Поменялись. А Ахмат, ее шеф… Максик, ты его должен помнить — он что-то понял… «За что, — говорит, — ты Лариске крыс дал? И где, кстати, та пробирочка с дерьмом?» И усмехается в мусульманские усы. Представляете?!
— Спаситель ты наш! — заметил я.
— А то! — ответил Умница без тени иронии. — Думаешь, Ахмат не просек бы что там Лариска вырастила? Думаешь, не сообразил бы сколько ему Саддам нефтедолларов отвалит?.. Вот я тогда пробирку в термос, термос в руки, руки в ноги и к вам… А работа мне теперь гарантирована — я тут антивирус разрабатывать буду.
— Да-а, — завистливо оценил Максик, — а я уже второй год хоть и в универе сижу, но на Шапировской стипендии. И тема чужая, и в штат не светит…
— Когда будешь сдавать вирус ШАБАКу,[14] — сказал я, — советую добавить, что Ахмат в последние дни перед твоим отъездом впал в мусульманский фундаментализм, ходил на работу в чалме, с портретом Саддама на футболке и пять раз в день спускался с ковриком в виварий — совершать намаз.
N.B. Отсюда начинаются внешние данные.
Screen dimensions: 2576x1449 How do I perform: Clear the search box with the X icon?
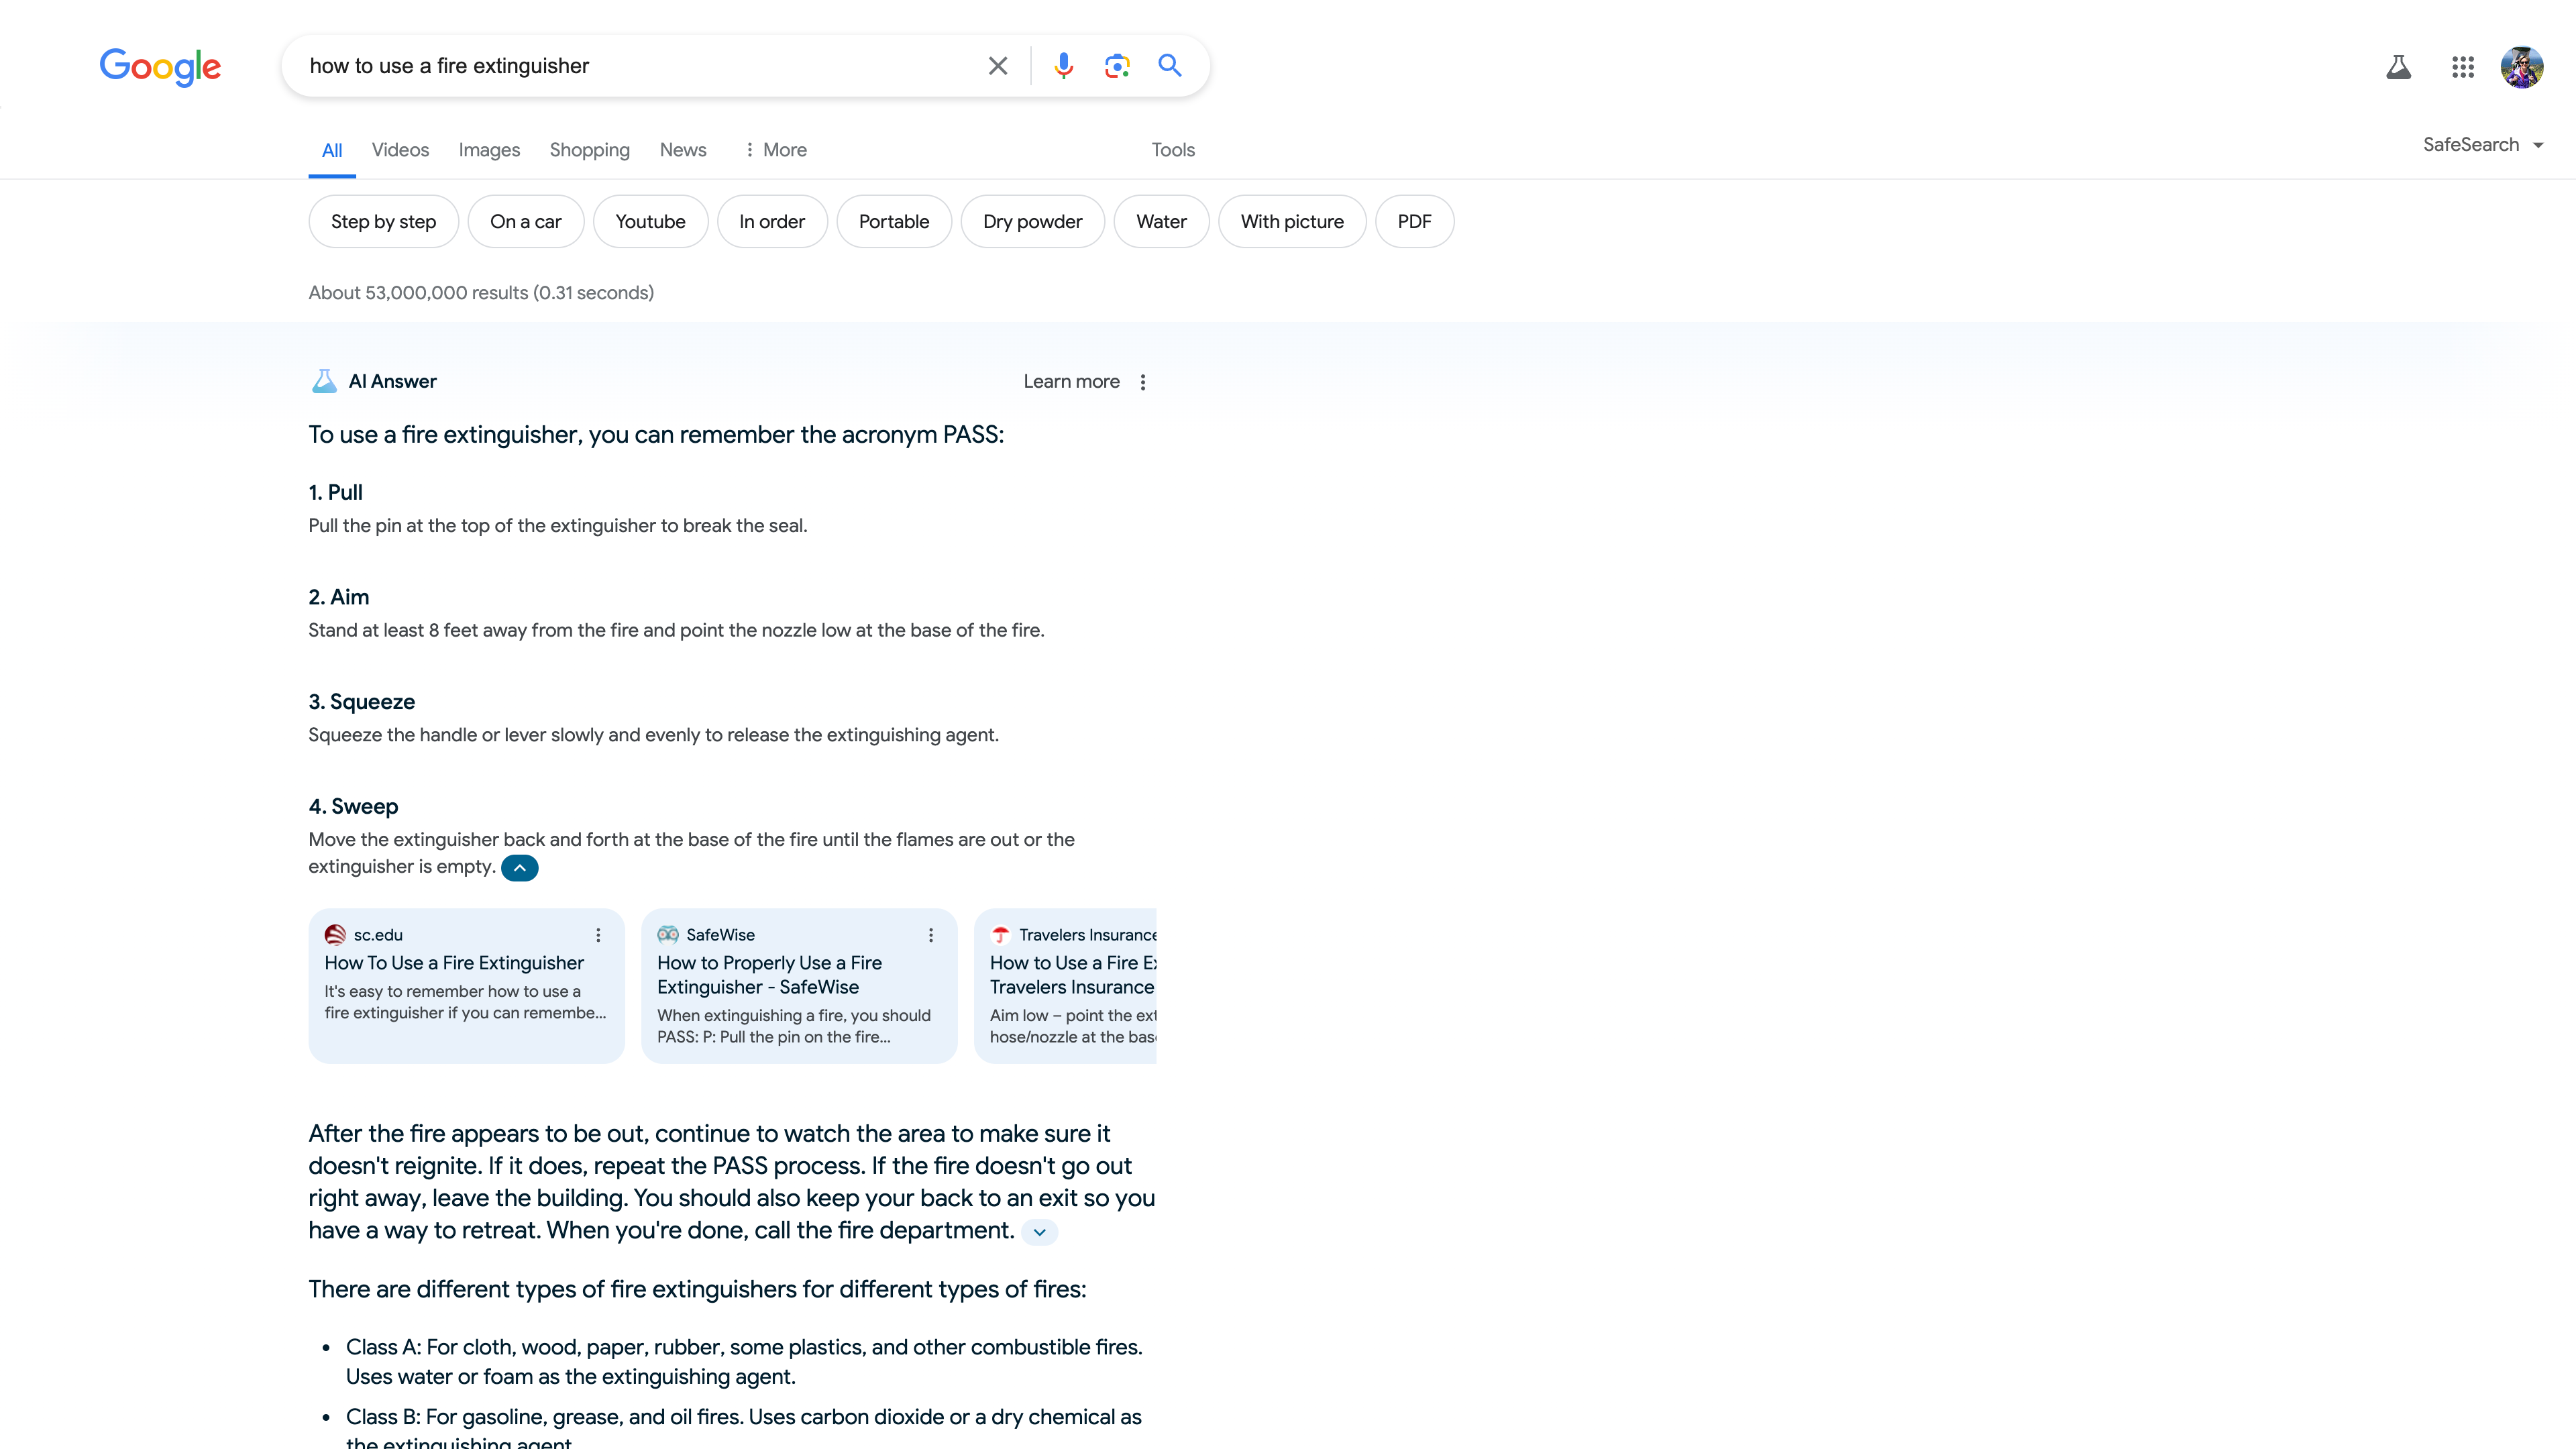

Тут снизу жалостливо захныкало, и Козюля, придя в дикое возбуждение, метнулась сначала на балкон, а потом к двери.
— Это моя машина! — взволновался Архар, и они с Козюлей упрыгали в ночь через две ступеньки.
Странный парень. Во всем старается быть не как все. Гитара у него зеленая, сигнализация на машине не воет, как зверь, а плачет, как дитя.